Excerpt:

-------------------------

# High Elf Test Scheme - Part 2 swordmaster and Archmage



## Strange Dude (Jul 15, 2008)

Continuing on from my previous thread and some of the concerns raised of using such a limited pallette and making units different. I decided to paint another unit type and a character, so here is my first swordmaster and my archmage.

Swordmaster (might do another drybrush of silver over this to really wear down the gold colour)










Archmage (from multiple angles) white isn't bad but need some more practice and will probably repaint it after I finish the army.


































Waiting for some spring green static grass which I think will improve the models by toning down the white.


----------



## Flindo (Oct 30, 2010)

very good looking, its very elf like for them to wear all white with gold armour, (altho I dont think a gold sword would be too strong compaired to a steel sword lol)


----------



## Salio (Mar 29, 2009)

The white seems a little flat to me. You could try adding some greys or tans to the recesses to make it pop a little more. Or a wash. On the other hand, the gold is very nice. Good work!


----------



## Vaz (Mar 19, 2008)

I don't know if it's the flash, but the gold looks very washed out. Did you go straight over the white with it? Even if going for a light colour, over black or brown I've heard gives a nice result with depth in.

As for the sword, well, I think that the gold sword is a little too much gold in one spot. Being a very bright silver with gold edging on the blade might be a bit better I think (again over a black base).

-------------------------

Data records:
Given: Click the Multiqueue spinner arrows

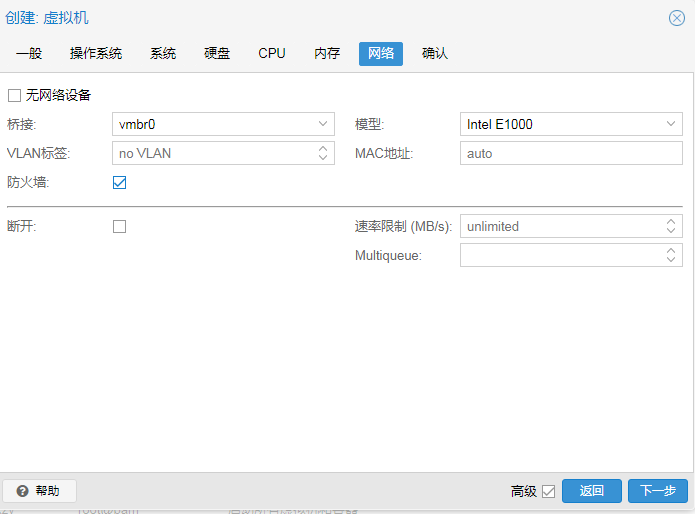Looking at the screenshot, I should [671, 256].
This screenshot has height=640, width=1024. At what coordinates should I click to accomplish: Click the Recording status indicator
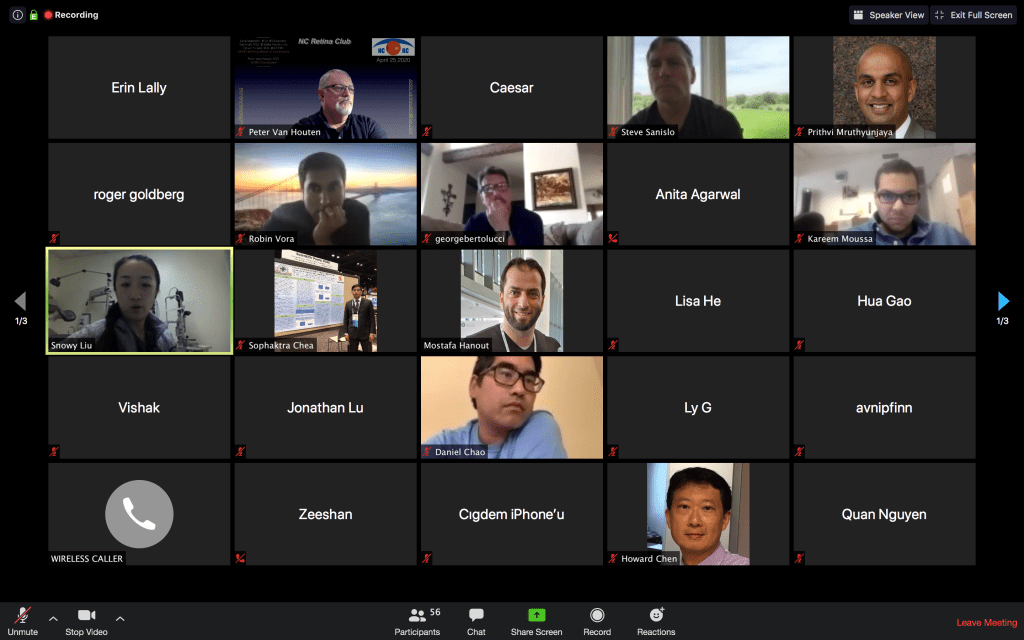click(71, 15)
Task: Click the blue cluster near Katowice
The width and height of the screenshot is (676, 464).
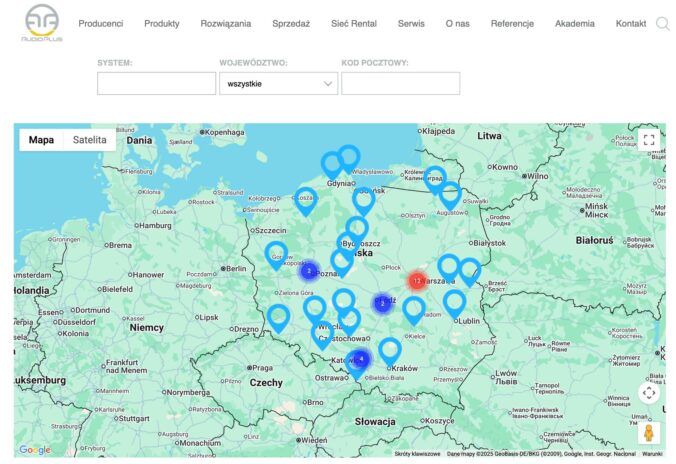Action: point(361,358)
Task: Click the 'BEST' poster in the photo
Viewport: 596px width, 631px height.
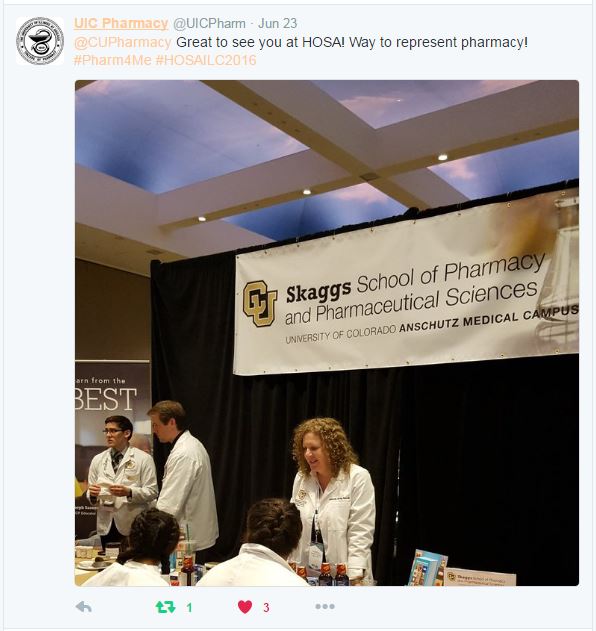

-------------------------

Problems:
**A)** In the high elf painting thread, what does the first poster say they are waiting for to improve the models by toning down the white?
**B)** Reproduce the high elf painting thread from "I don't know" to "with depth in.".
**C)** Pick up the high elf painting thread after its last sentence and keep writing.

Results of the exercise:
**A)** Some spring green static grass.

**B)**
I don't know if it's the flash, but the gold looks very washed out. Did you go straight over the white with it? Even if going for a light colour, over black or brown I've heard gives a nice result with depth in.

**C)**
----------



## Daemon Prince Paintbox (Feb 21, 2011)

You're crazy man! Painting your entire army white is my idea of a painting nightmare. So kudos on your good work so far. Look forward to seeing a completed unit.

All the best


----------



## Masked Jackal (Dec 16, 2009)

It is a nice scheme, but the white and gold could use some work. Try going over them with washes. As well, I don't think there's enough variety with just white and gold. Paint some parts a more bright silver to provide some contrast.


----------



## Hammer49 (Feb 12, 2011)

I like the scheme but I think if you go over the gold with golden sepia/devlan mudd it may give the gold some more definition.


----------



## elmir (Apr 14, 2011)

Doesn't look to bad to me. The gold looks a little faded, but that might be because of the picture however. I like the way it looks, it doesn't have to be bright "yellow-ish" gold anyway.

The whites need a little more depth though. Don't get me wrong, you applied some solid layers on the whites to get a nice even coverage... but white never looks perfectly white. 

Do yourself a favor when you are going to paint an army... Start with a more brown basecoat (such as snake bite leather) for a warm tint to your robes, or a more grey basecoat (like stone grey) if you prefer a more colder white. It'll add more depth to the miniature overall, it'll look more realistic AND it'll be easier on you in the long term.


----------



## Djinn24 (Jan 12, 2008)

I have to 5th the comment on a wash over the gold and then use the wash like a pint and layer it on the recesses of the white. Bronze, to gold, to shining gold, with a highlight of silver works really well on gold armor. The white can be done with pretty much any wash, depending on what you want really.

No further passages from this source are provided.